### Исходный текст

Уже приводившаяся и ставшая чуть ли не крылатой фраза многолетнего директора ЦРУ Аллена Даллеса о желании иметь «таких трех-четырех человек, как Абель в Москве», известна гораздо больше другого исключительно важного признания главного церэушника, сделанного им в беседе с адвокатом полковника Джеймсом Донованом: «Можно только пожалеть, что он вышел не из нашей разведслужбы».
Американцы, и особенно пресса, именовали Абеля «величайшим разведчиком ХХ века». Давайте сделаем понятную скидку на гордость собственными спецслужбами. Разведчик величайший, но после долгих лет упорной погони полковник разоблачен и заканчивает свой век в тюрьме.
Трудно поверить, однако в США практически ничего не сумели раскопать о предыдущей деятельности Абеля. Ни его реальные военные подвиги, что относительно понятно, ни несколько долгосрочных довоенных нелегальных командировок в Западную Европу в поле зрения «главного противника» не попали.

######

» Условие задания
Продолжите текст о разведчике Абеле, начиная сразу после его последнего предложения. Список, приведённый ниже, для работы не понадобится.

### Предоставленные данные

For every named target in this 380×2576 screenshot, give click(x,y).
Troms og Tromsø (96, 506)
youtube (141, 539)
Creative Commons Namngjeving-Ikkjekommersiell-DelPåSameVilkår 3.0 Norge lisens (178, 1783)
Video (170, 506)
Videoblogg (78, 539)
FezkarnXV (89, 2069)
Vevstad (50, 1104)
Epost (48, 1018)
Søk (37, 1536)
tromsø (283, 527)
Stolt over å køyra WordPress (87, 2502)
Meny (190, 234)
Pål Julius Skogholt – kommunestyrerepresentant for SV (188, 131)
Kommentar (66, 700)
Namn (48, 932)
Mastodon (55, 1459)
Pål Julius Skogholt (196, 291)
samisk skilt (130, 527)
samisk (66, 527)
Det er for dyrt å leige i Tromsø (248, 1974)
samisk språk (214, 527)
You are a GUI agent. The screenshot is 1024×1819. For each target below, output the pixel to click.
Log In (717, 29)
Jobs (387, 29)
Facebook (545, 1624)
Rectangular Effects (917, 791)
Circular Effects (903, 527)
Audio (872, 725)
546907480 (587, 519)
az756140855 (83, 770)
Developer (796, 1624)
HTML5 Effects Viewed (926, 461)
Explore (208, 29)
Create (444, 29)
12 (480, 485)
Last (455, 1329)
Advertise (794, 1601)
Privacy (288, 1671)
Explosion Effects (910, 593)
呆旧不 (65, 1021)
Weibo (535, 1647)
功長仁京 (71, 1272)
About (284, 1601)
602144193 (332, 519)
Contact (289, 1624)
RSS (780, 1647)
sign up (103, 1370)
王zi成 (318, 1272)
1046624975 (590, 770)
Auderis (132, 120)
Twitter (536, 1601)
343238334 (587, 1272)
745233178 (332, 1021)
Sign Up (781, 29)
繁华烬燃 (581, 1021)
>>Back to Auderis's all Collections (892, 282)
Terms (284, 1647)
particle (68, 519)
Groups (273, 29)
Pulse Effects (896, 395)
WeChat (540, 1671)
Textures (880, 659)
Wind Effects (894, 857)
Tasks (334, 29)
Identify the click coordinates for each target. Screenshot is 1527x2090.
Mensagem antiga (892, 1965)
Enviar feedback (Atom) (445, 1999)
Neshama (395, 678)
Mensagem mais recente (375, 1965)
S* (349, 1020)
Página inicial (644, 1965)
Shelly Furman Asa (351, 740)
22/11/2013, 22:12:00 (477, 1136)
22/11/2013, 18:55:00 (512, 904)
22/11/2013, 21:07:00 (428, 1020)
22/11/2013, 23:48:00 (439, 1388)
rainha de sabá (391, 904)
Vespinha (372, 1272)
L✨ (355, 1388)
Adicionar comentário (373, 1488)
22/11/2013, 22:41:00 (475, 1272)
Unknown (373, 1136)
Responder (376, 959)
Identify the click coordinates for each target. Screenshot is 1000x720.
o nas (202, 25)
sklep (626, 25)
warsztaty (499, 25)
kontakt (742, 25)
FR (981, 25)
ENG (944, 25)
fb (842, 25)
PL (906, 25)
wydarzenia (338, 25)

######

» Результат выполнения
Отдадим должное промолчавшему при его аресте перебежчику Орлову, который не мог не увидеть заполонивших газеты фотографий советского нелегала — своего бывшего помощника и радиста. Но промолчал — слава богу! Воздадим должное героизму Фишера, чей «полковник Абель» хранил в суде дорого ему дававшееся, однако гордо выглядевшее безразличное молчание. Американцы из него ничего, ну совершенно ничегошеньки не выудили. Вильям Генрихович Фишер держался скалой, несмотря на неоспоримые улики. В истории мировой разведки такого не было и вряд ли когда-нибудь повторится: назвавшийся Абелем не сказал врагу а-б-с-о-л-ю-т-н-о ничего. Ни единой детали, ни даже какого-либо незначительно-правдивого профессионального эпизода.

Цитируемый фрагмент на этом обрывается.